▸ Activity:
Look through the data below and output, unchanged, every line from the one holding "Task: Focus the ALSA Buffer time field" through the one holding "Click the search magnifier icon", inclusive. Skip the pictures.

[Screenshot grounding data]
+++
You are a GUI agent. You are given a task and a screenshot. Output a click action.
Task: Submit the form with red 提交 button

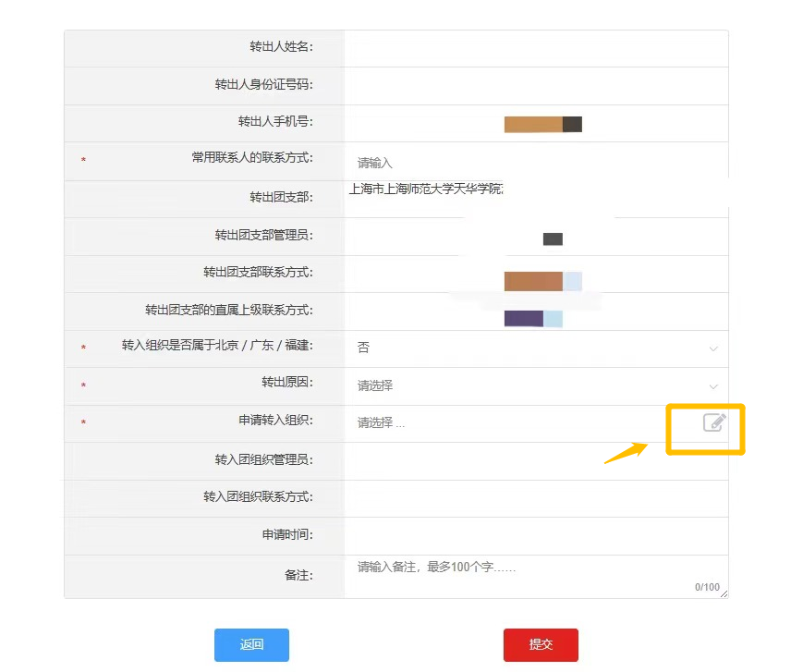(x=541, y=645)
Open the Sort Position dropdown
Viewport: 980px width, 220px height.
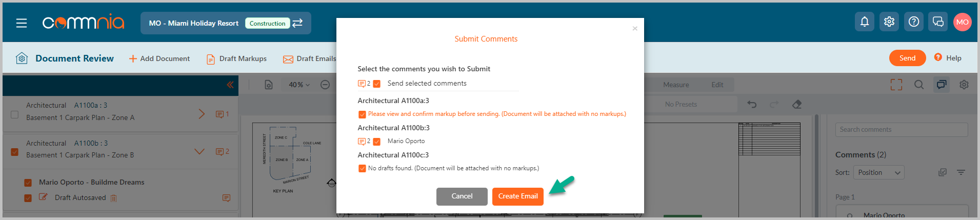[879, 173]
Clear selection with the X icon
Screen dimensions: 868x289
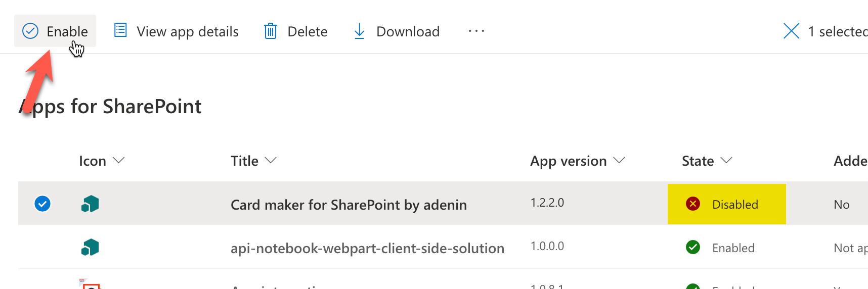791,31
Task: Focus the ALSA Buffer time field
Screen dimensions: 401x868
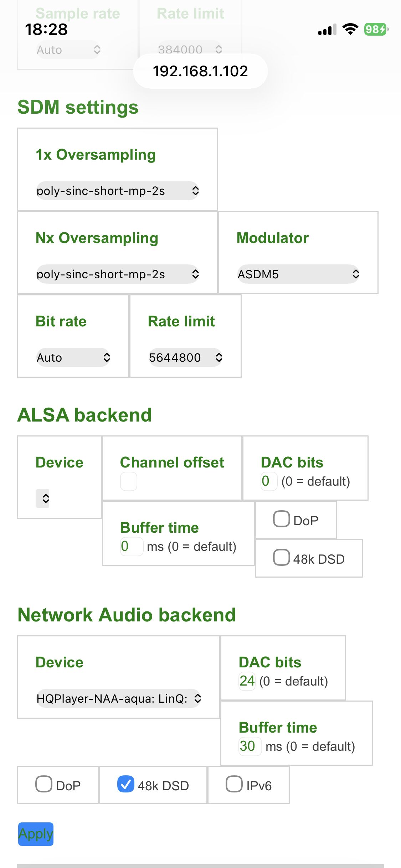Action: tap(131, 546)
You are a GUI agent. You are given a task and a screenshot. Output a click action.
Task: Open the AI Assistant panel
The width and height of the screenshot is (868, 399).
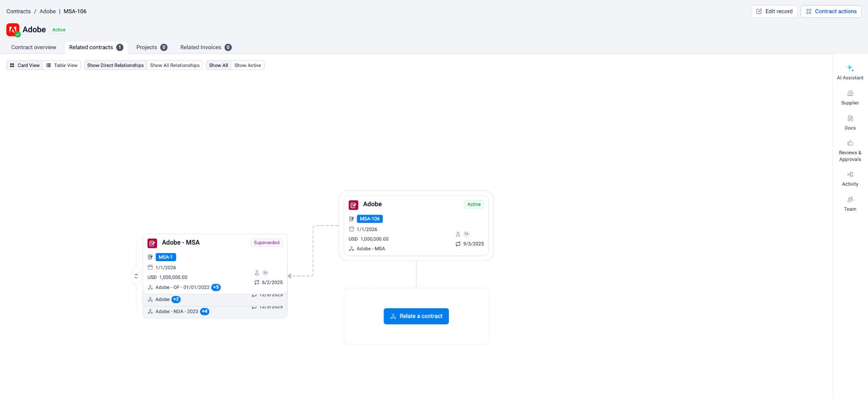tap(850, 72)
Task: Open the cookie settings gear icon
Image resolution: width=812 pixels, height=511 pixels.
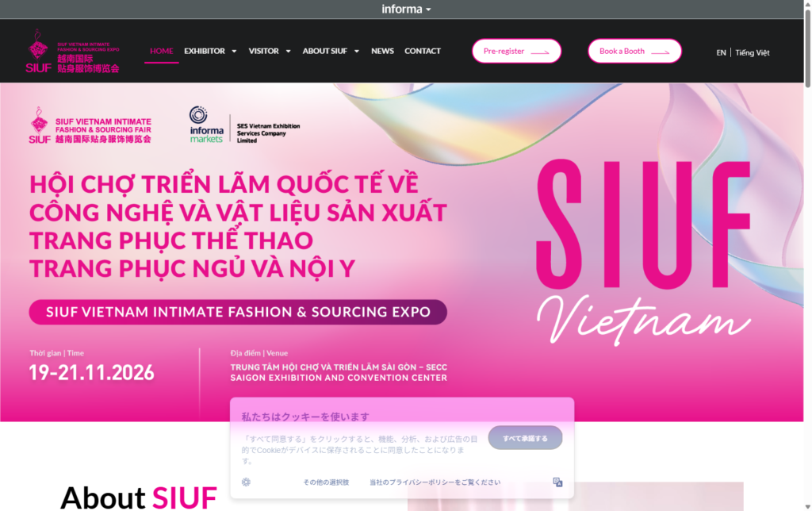Action: click(x=246, y=482)
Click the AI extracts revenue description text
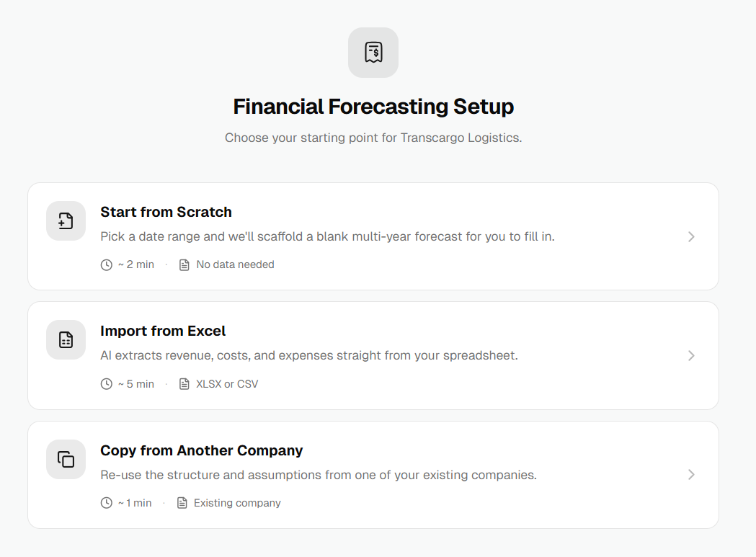756x557 pixels. tap(309, 355)
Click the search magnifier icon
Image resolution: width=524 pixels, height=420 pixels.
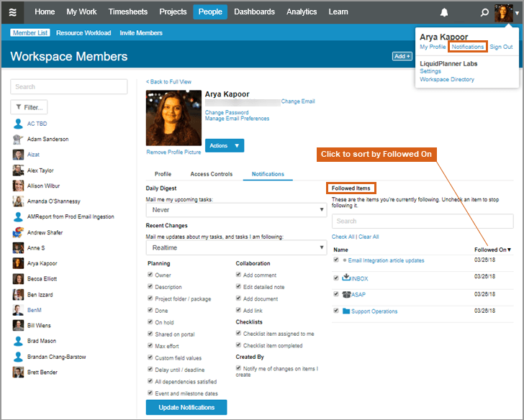(x=484, y=12)
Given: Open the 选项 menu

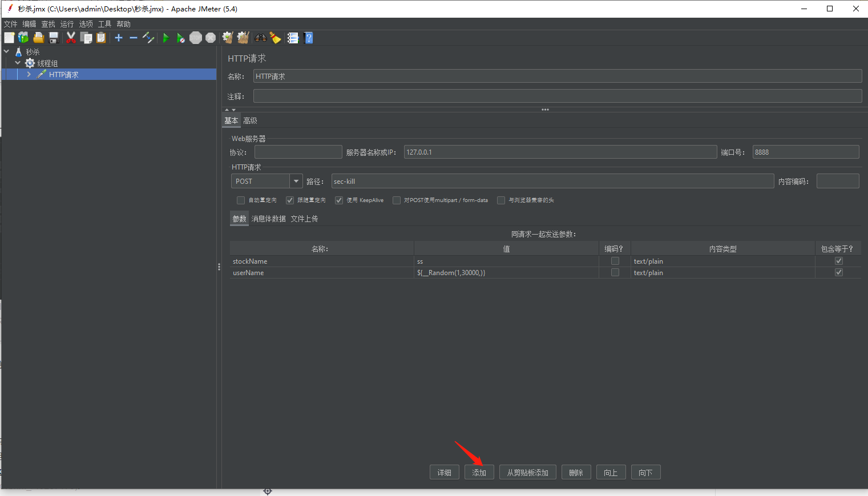Looking at the screenshot, I should coord(86,24).
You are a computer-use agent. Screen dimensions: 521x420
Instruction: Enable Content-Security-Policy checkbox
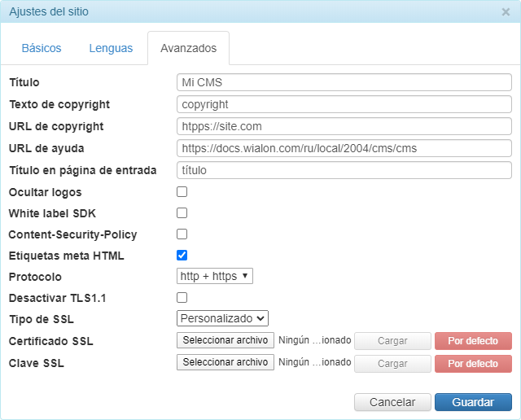pyautogui.click(x=182, y=234)
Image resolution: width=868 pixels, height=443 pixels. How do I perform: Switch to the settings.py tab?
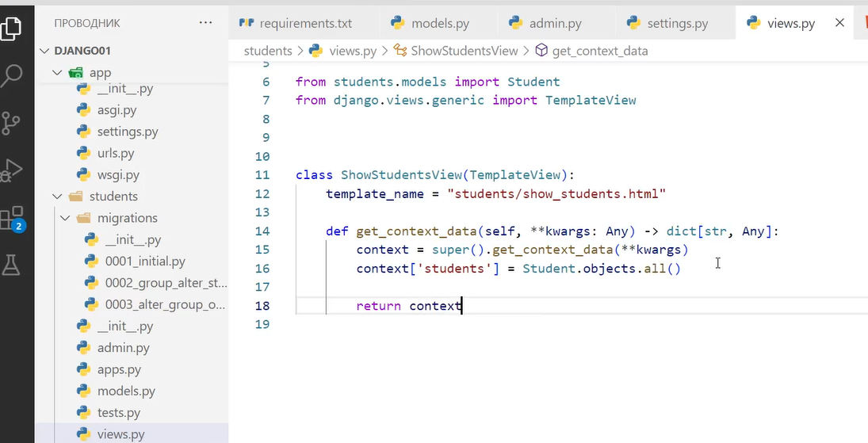point(677,24)
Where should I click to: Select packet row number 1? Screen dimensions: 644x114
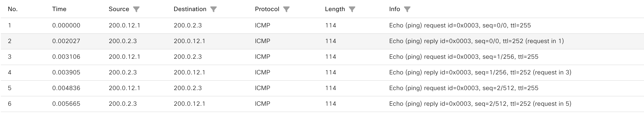point(322,26)
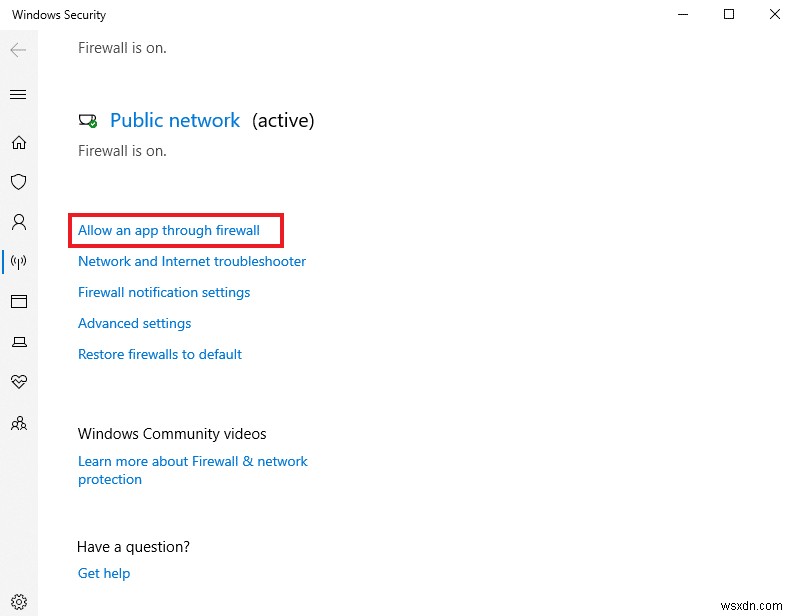The height and width of the screenshot is (616, 794).
Task: Go back using the back arrow
Action: (x=18, y=49)
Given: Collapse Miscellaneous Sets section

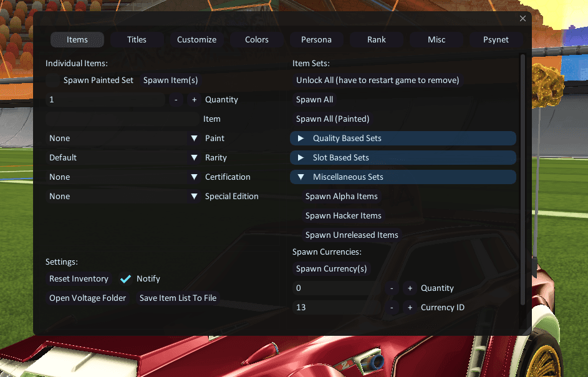Looking at the screenshot, I should [403, 177].
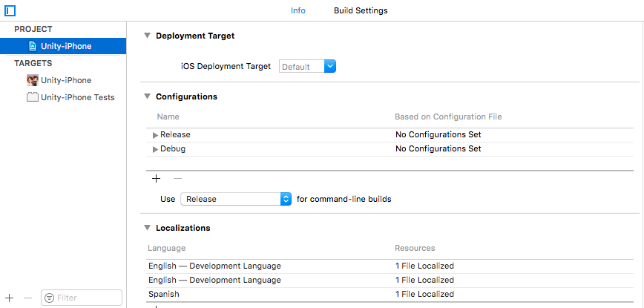This screenshot has height=308, width=644.
Task: Switch to the Build Settings tab
Action: [x=361, y=11]
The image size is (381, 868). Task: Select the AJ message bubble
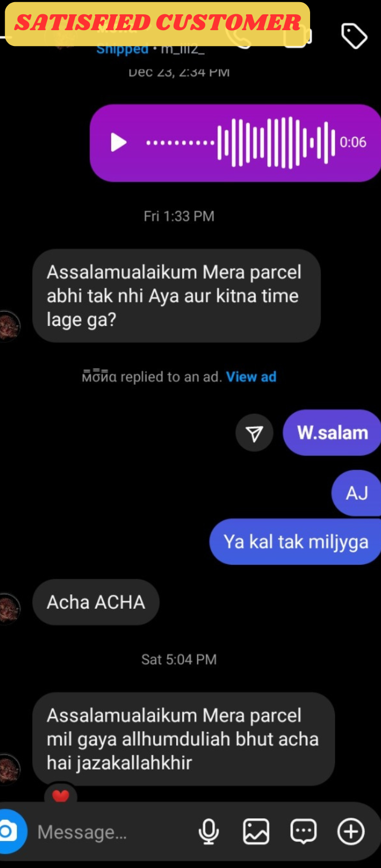coord(356,493)
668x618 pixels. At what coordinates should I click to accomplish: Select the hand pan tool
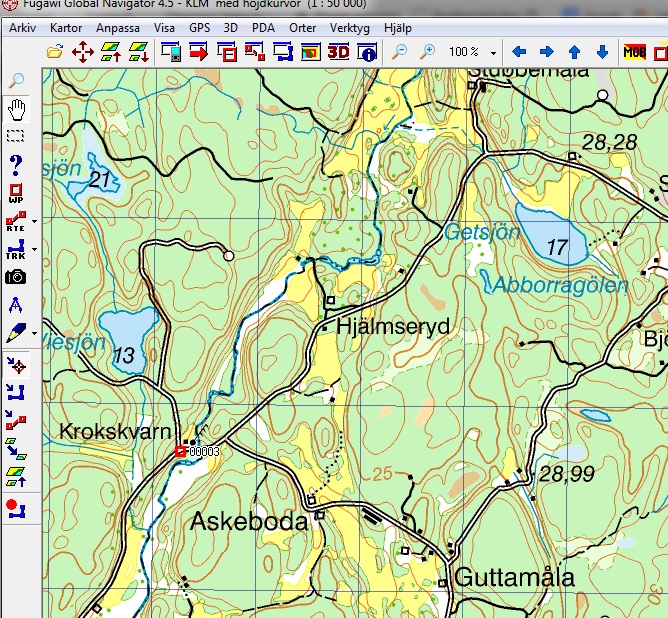point(17,109)
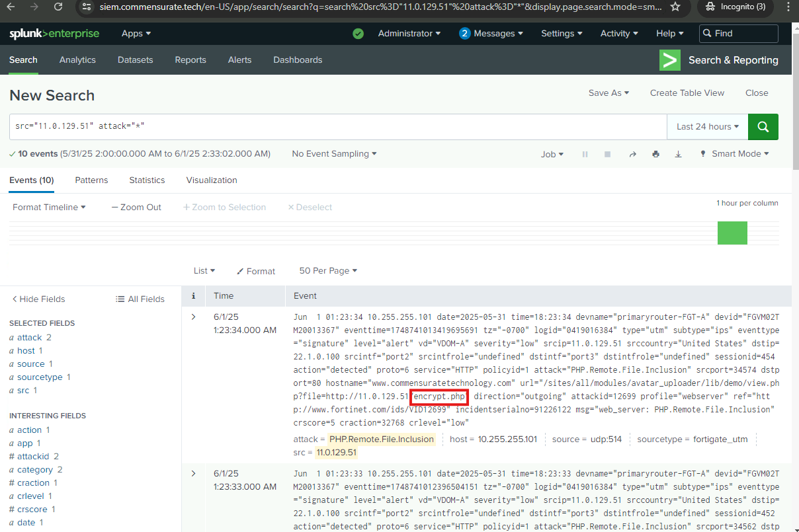Reload the browser page
Image resolution: width=799 pixels, height=532 pixels.
tap(58, 7)
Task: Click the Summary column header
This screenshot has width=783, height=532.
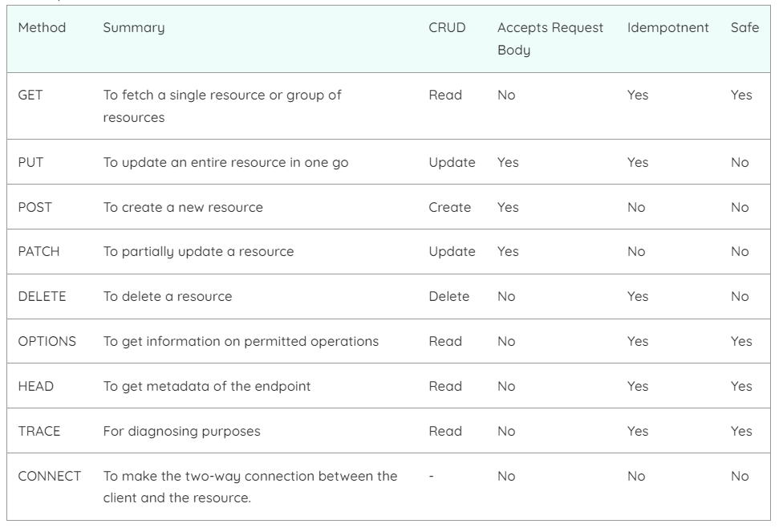Action: click(133, 28)
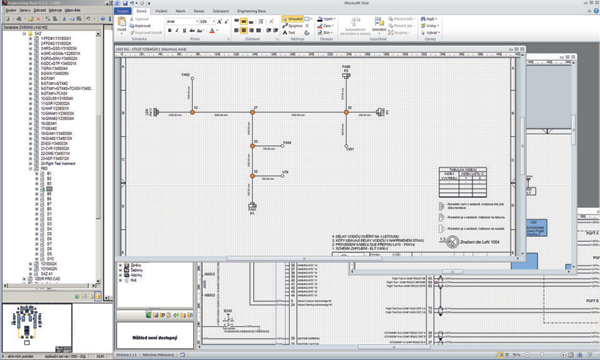Activate the Ukazatel pointer tool button
The width and height of the screenshot is (600, 360).
(293, 19)
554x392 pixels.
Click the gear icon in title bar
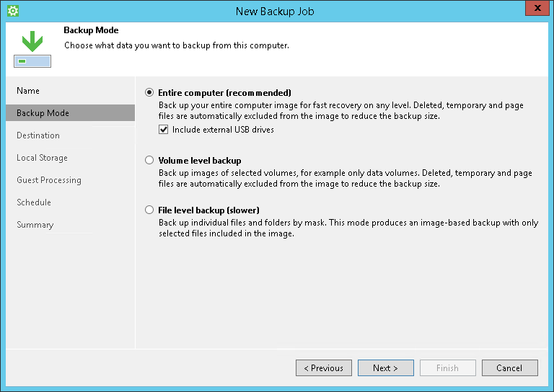(12, 11)
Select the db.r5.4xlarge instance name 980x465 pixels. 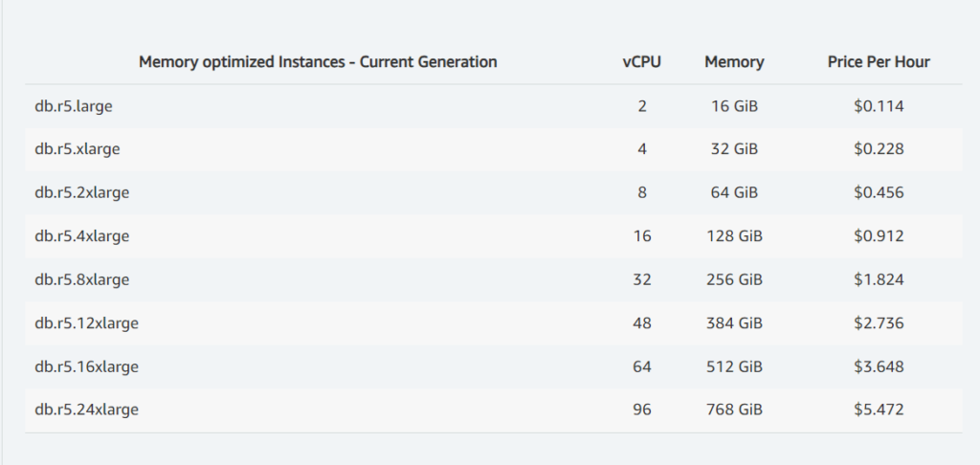[x=82, y=236]
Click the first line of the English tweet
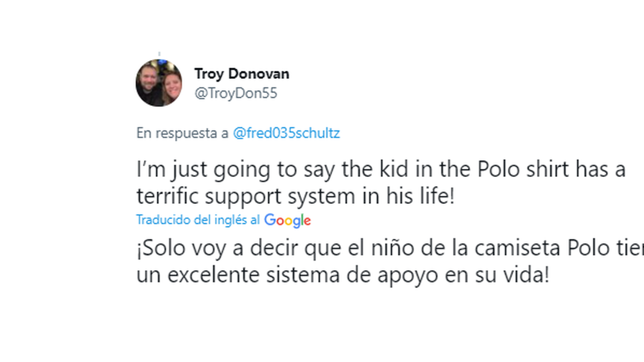The width and height of the screenshot is (644, 362). (380, 171)
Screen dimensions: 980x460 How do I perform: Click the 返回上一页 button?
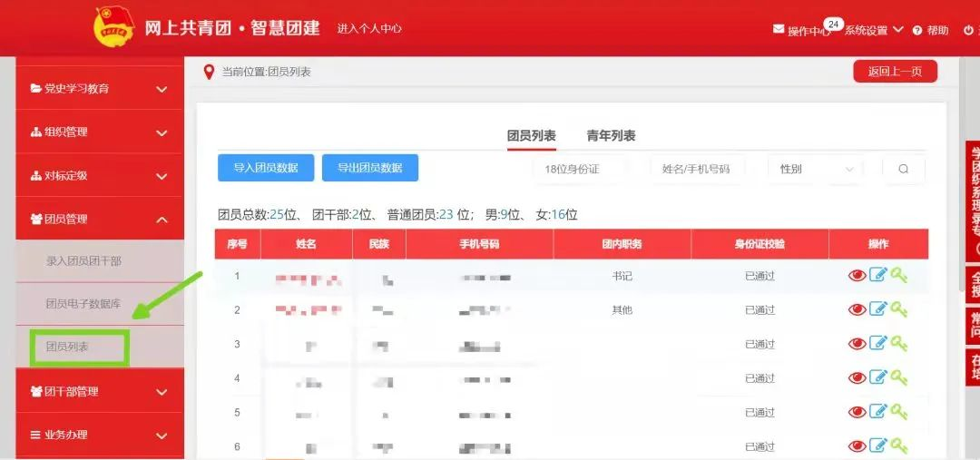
+++
▸ Output for this exercise:
Task: Focus the ALSA Buffer time field
Screen dimensions: 401x868
Action: tap(131, 546)
You are a GUI agent. You are given a task and a screenshot. Output a click action.
Task: Open the AI Assistant panel
The width and height of the screenshot is (868, 399).
tap(850, 72)
Task: Open the cookie settings gear icon
Image resolution: width=812 pixels, height=511 pixels.
Action: click(x=246, y=482)
Click the AI extracts revenue description text
756x557 pixels. tap(309, 355)
Click the search magnifier icon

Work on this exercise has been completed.